Skeletal muscle regeneration is a complex process that allows damaged muscle tissue to be repaired and restored to its original function. This process involves a series of coordinated events, including inflammation, satellite cell activation and proliferation, myoblast differentiation and fusion, and muscle fiber maturation. The success of muscle regeneration relies on the ability of satellite cells to differentiate into functional myoblasts, which can fuse with existing fibers or form new fibers to replace damaged or lost muscle tissue. Various factors, such as age, disease, and injury, can impair muscle regeneration, leading to muscle wasting and weakness. Understanding the cellular and molecular mechanisms underlying skeletal muscle regeneration is crucial for developing effective therapeutic strategies to enhance muscle repair and function in various pathologies.

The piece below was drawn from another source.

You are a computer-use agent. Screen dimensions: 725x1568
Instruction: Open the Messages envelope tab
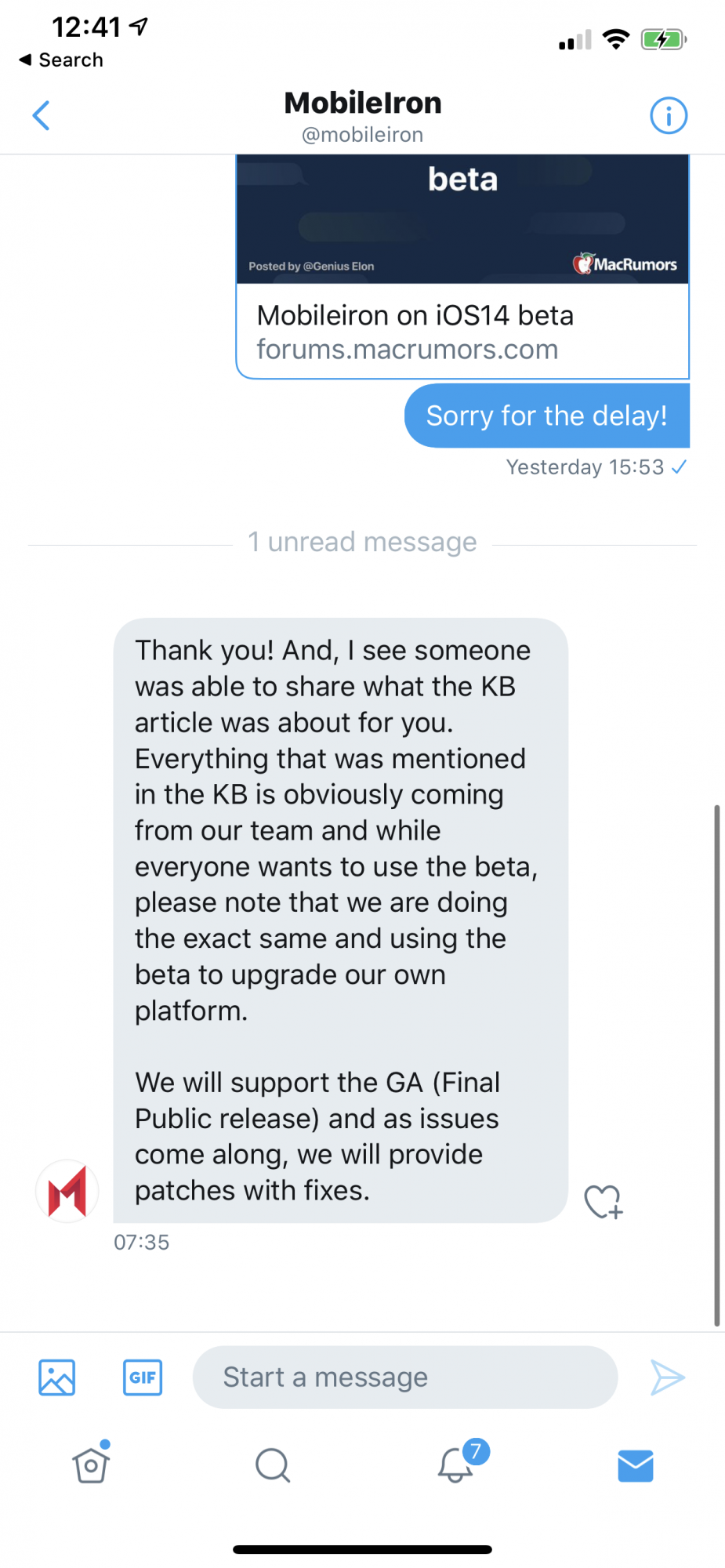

In this thesis I sought to understand this regenerative process further by interrogating the earliest cell autonomous mechanisms that transition a muscle stem cell from quiescence to activation. Specifically, I describe Fos, a member of the AP-I family of transcription factors and a classical oncogene, as an early regulator of satellite cell activity which initiates key stem cell functions, including cell cycle entry, proliferative expansion, and muscle regeneration, via induction of ‘‘pro-regenerative’’ target genes that stimulate cell migration, division, and differentiation.Alongside the earliest cell autonomous regulators, I sought to identify cell non autonomous factors that may be directing and aiding the regenerative process via the coordinated effort of muscle resident cell types. To this end, I identified the soluble receptor for advanced glycation end products (sRAGE) as a soluble factor that potentiates context dependent accelerations in skeletal muscle repair post injury.Together, this work provides a more robust understanding of the cell autonomous and non-autonomous mechanisms that direct the complex process of muscle repair and regeneration.